--- Assigned task ---
Could you write out the records below exactly, without omitting a line?

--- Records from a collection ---
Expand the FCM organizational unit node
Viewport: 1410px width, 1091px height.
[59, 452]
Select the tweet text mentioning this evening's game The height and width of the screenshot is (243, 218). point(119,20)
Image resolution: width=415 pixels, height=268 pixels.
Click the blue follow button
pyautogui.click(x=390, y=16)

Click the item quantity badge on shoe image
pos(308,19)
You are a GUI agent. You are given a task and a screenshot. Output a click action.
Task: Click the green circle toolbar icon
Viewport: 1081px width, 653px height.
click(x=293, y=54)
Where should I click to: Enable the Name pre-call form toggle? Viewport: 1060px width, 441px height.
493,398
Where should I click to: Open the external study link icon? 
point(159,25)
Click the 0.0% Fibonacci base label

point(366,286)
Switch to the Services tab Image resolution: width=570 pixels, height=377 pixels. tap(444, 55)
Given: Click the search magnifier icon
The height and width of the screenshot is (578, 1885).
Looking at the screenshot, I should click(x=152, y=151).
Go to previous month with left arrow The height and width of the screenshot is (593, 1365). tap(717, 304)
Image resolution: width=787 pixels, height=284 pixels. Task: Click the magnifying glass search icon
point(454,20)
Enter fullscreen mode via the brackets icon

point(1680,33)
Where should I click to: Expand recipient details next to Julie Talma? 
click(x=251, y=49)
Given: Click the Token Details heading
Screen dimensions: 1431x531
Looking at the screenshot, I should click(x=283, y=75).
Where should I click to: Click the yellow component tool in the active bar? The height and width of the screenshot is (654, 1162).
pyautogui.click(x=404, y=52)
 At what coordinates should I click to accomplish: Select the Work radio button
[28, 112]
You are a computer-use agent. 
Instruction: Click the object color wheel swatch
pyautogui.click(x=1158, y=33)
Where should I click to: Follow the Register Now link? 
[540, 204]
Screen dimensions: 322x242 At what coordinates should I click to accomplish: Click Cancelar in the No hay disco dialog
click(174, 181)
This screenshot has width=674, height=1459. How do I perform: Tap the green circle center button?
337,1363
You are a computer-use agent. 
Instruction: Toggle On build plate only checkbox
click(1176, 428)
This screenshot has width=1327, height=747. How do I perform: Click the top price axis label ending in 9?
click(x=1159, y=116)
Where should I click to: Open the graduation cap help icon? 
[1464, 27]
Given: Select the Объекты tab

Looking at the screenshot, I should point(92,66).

--- Result ---
Expand the FCM organizational unit node
Viewport: 1410px width, 1091px height.
[59, 452]
Select the tweet text mentioning this evening's game The height and width of the screenshot is (243, 218). point(119,20)
Image resolution: width=415 pixels, height=268 pixels.
Click the blue follow button
pyautogui.click(x=390, y=16)

Click the item quantity badge on shoe image
pos(308,19)
You are a GUI agent. You are given a task and a screenshot. Output a click action.
Task: Click the green circle toolbar icon
Viewport: 1081px width, 653px height.
click(x=293, y=54)
Where should I click to: Enable the Name pre-call form toggle? Viewport: 1060px width, 441px height.
493,398
Where should I click to: Open the external study link icon? 
point(159,25)
Click the 0.0% Fibonacci base label

point(366,286)
Switch to the Services tab Image resolution: width=570 pixels, height=377 pixels. tap(444, 55)
Given: Click the search magnifier icon
The height and width of the screenshot is (578, 1885).
Looking at the screenshot, I should click(x=152, y=151).
Go to previous month with left arrow The height and width of the screenshot is (593, 1365). tap(717, 304)
Image resolution: width=787 pixels, height=284 pixels. Task: Click the magnifying glass search icon
point(454,20)
Enter fullscreen mode via the brackets icon

point(1680,33)
Where should I click to: Expand recipient details next to Julie Talma? 
click(x=251, y=49)
Given: Click the Token Details heading
Screen dimensions: 1431x531
Looking at the screenshot, I should click(x=283, y=75).
Where should I click to: Click the yellow component tool in the active bar? The height and width of the screenshot is (654, 1162).
pyautogui.click(x=404, y=52)
 At what coordinates should I click to accomplish: Select the Work radio button
[28, 112]
You are a computer-use agent. 
Instruction: Click the object color wheel swatch
pyautogui.click(x=1158, y=33)
Where should I click to: Follow the Register Now link? 
[540, 204]
Screen dimensions: 322x242 At what coordinates should I click to accomplish: Click Cancelar in the No hay disco dialog
click(174, 181)
This screenshot has width=674, height=1459. How do I perform: Tap the green circle center button?
337,1363
You are a computer-use agent. 
Instruction: Toggle On build plate only checkbox
click(1176, 428)
This screenshot has width=1327, height=747. How do I perform: Click the top price axis label ending in 9?
click(x=1159, y=116)
Where should I click to: Open the graduation cap help icon? 
[1464, 27]
Given: Select the Объекты tab

Looking at the screenshot, I should point(92,66).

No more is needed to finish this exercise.